British Prime Minister Theresa May will deliver a speech in Florence to help overcome the deadlock in Brexit talks. She is expected to propose a divorce settlement payment, but will it be enough to satisfy Brussels?
Theresa May has set the bar high for her Brexit speech in Italy on Friday. When the date was set for the event, Downing Street said the UK prime minister's aim was to overcome the deadlock in the negotiations with the EU. This week's events, however, have shown the leeway for a bold step forward is extremely limited. May is expected to announce a financial settlement offer, combined with a two-year transitional period for the UK starting in 2019, according to media reports out of Britain.
The dilemma is becoming obvious
The people joining May on the trip to Florence – Chancellor of the Exchequer Philip Hammond and Foreign Minister Boris Johnson – reveal the extent of the problems she is facing. The former advocates a soft Brexit, while the latter, a hard one. But after Johnson's solo show last weekend, when he published a fiery eulogy on the "glorious" prospects for a post-Brexit UK, the dissent in May's cabinet can barely be masked any longer.
Even if she can persuade her ministers to get in line before heading to Italy, she remains walled in by the opposing sides of her own party. The seemingly arbitrary choice of the Italian Renaissance city, with its magnificent backdrop, increases the risk May's speech will fall short of expectations.
What will May propose?
For one thing, May's speech will be about money, as the EU insists the UK commit to broader financial settlements, something British negotiator David Davis has so far strictly avoided. Signals from London have been contradictory, ranging from complete rejection to a moderate willingness to compromise. Brussels demands between 60 and 100 billion euros ($70 and $120 billion) in payments. This settlement includes everything from running payments in the EU budget until the end of 2020 to pension payments to EU officials, as well as long term programs for high risk loans to Ukraine. Even if May makes her rumored "open and generous" offer of a 20 billion euro contribution over a two-year transitional period, would Brussels be satisfied? It seems unlikely – the gap between supply and demand is much too wide.
The question is, what is London willing to pay for? If the UK remains in the common market and customs union during the transitional phase, it will have to make a financial contribution anyway, as Norway does. The remaining items in the final statement are nonetheless still open. The EU may be rescued from a looming budget deficit if UK paid at least until the end of the seven-year budget period ending in 2020. Everyone expects that this dispute will end with a compromise, but it will come at a cost.
Proposal for the future
So far, May has only come up with empty words about the future of the UK's relations with the EU. There is always talk of a "deep and special" relationship.

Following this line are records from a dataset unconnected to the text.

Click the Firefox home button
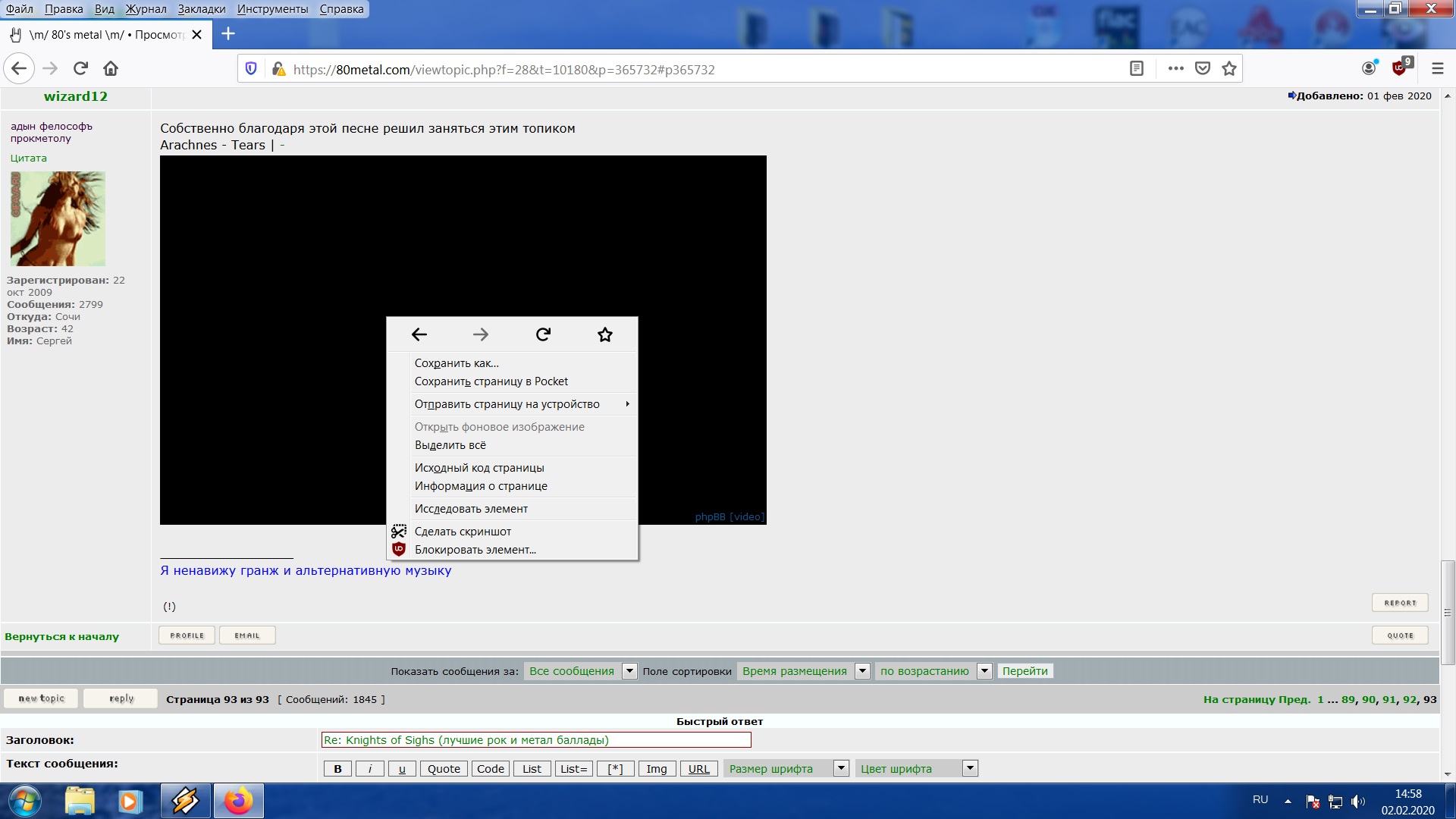tap(111, 69)
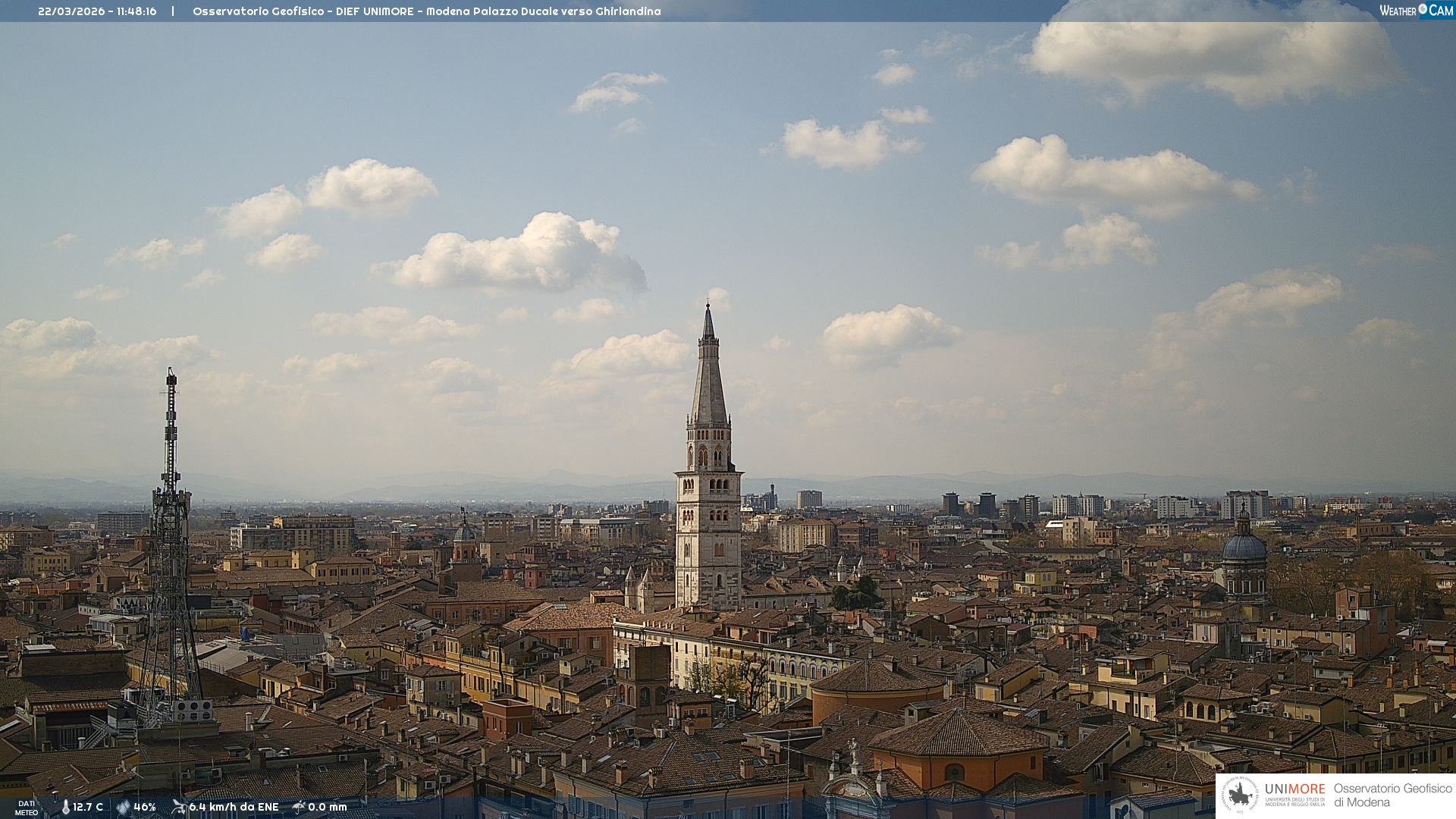Click the 46% humidity reading

click(x=145, y=807)
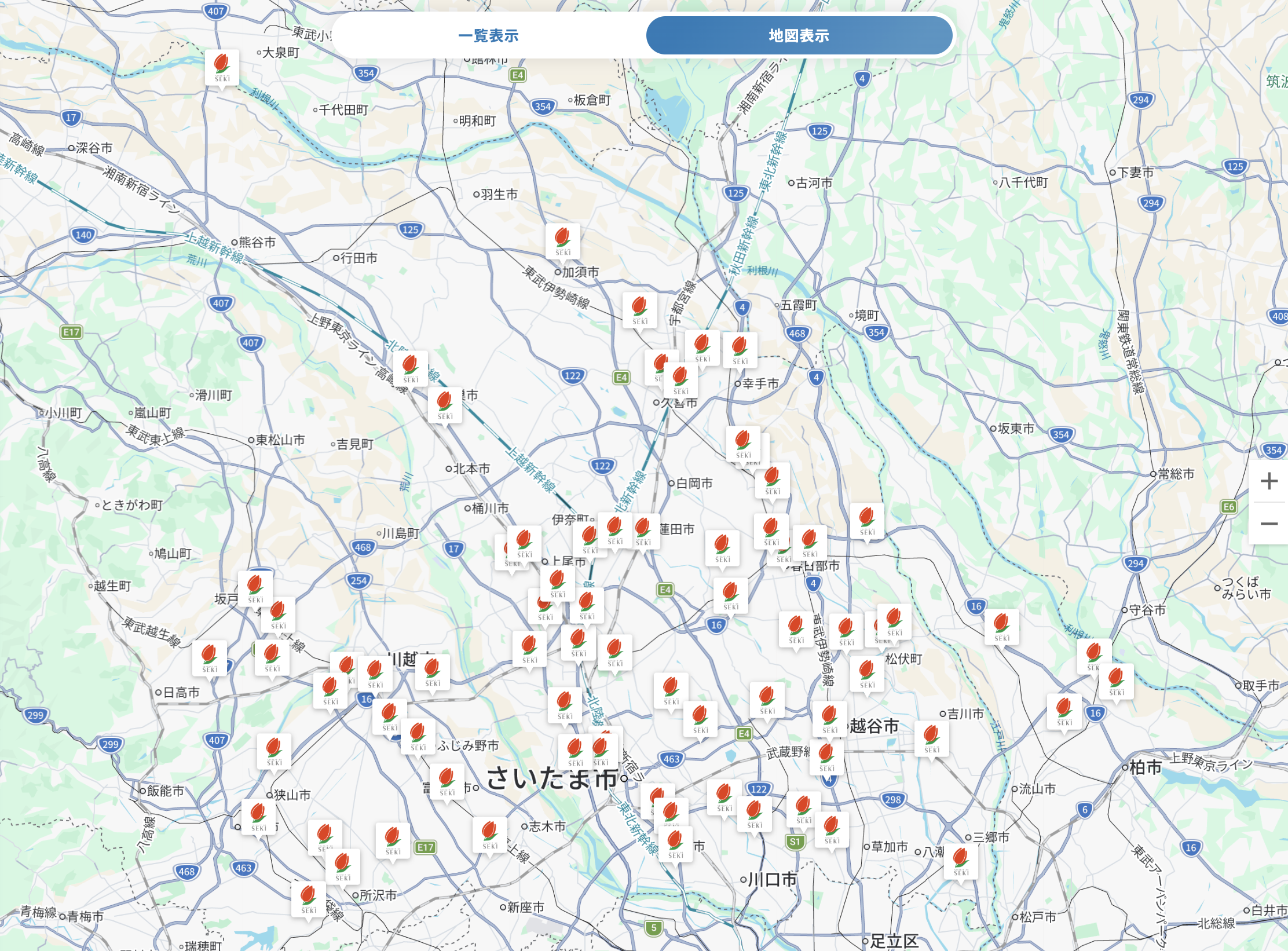
Task: Open SEKI marker west of 取手市
Action: [x=1116, y=681]
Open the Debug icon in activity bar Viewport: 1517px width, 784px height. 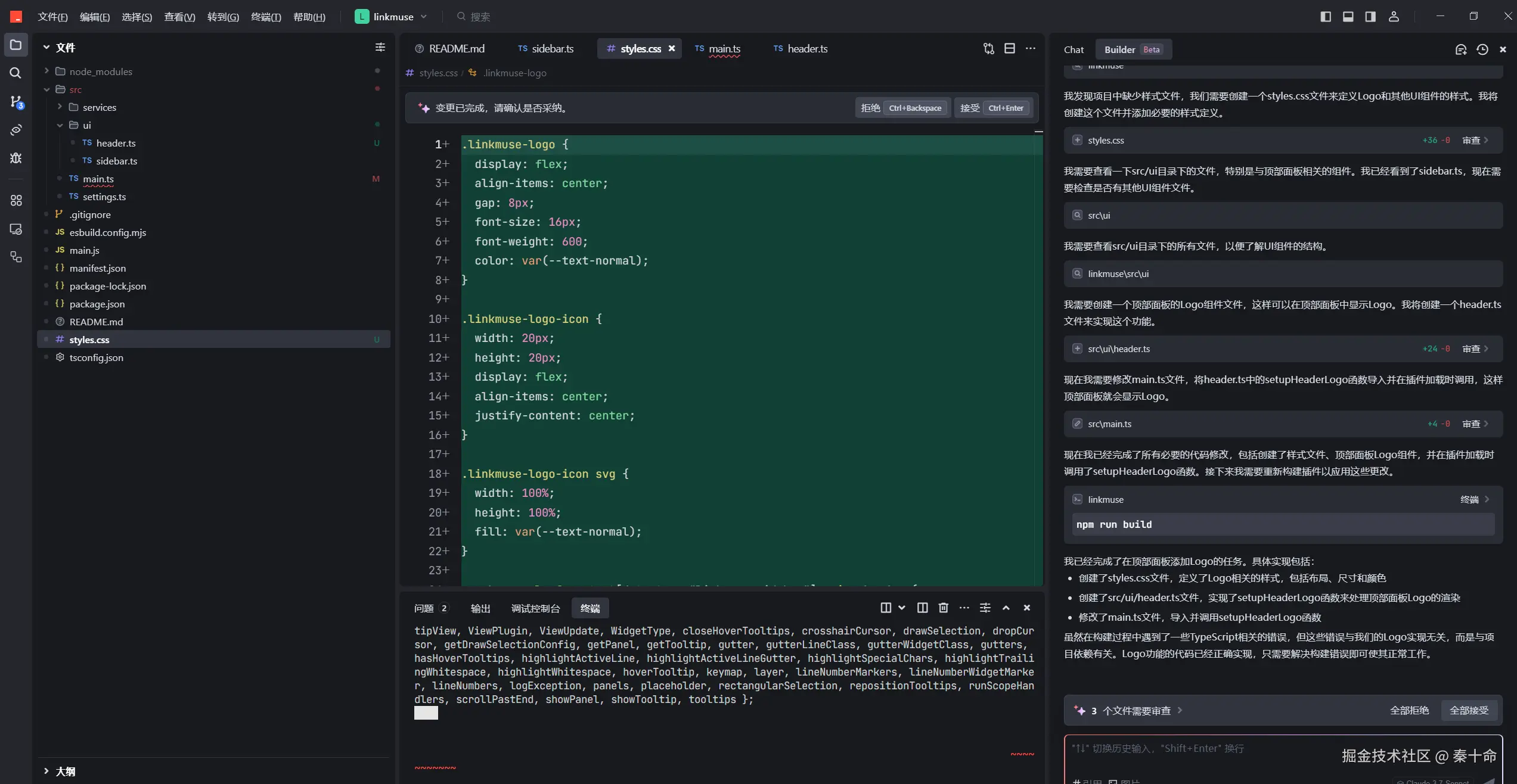(x=16, y=158)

EU Brexit negotiator Michel Barnier has complained after each round of talks, saying the negotiations could not be conducted on such a vague basis. The prime minister must approach the EU and signal where she is willing to compromise, for example, on the issue of the European Court of Justice. This dispute has blocked progress on establishing the rights of citizens post-Brexit.
Furthermore, there is a lack of concrete information indicating the UK's long-term aims. London has been asking for a special agreement with the EU for the transitional phase – a customized one. The EU, for its part, has suggested models like the customs agreement with Turkey or the treaty with Switzerland. Brussels has little desire to reinvent the wheel. Besides, a special deal for the UK would require years of negotiations of their own, argues Barnier. Time is running out and only a ready-made deal is realistic.
What happens next?
European governments have shown caution ahead of the speech in Italy. First, they want to see what May actually puts on the table. But the UK strategy of bypassing Brussels and only addressing EU leaders has probably already failed. May and her diplomatic team have tirelessly sought to make progress through direct talks that skirt the EU Commission – so far without success. On September 28, EU leaders will meet at a summit in Tallinn to discuss the current state of the negotiations.
The regular talks in Brussels, which have been postponed for a week because of May's speech, will resume on Monday. But significant progress is not expected next week, as EU member states will have to evaluate May's offer and either give it a thumbs up or thumbs down.
The UK desperately wants the EU to greenlight the next phase of negotiations, in which the future London-Brussels relationship is to be discussed. According to the member states, however, this requires "sufficient progress" in the current divorce talks. It is doubtful whether this can be achieved within the next three weeks, before government leaders make an official decision at the end of October. EU negotiator Barnier always compares Brexit with a divorce: it is "painful, unpleasant and expensive." The only other word he forgot is "tedious."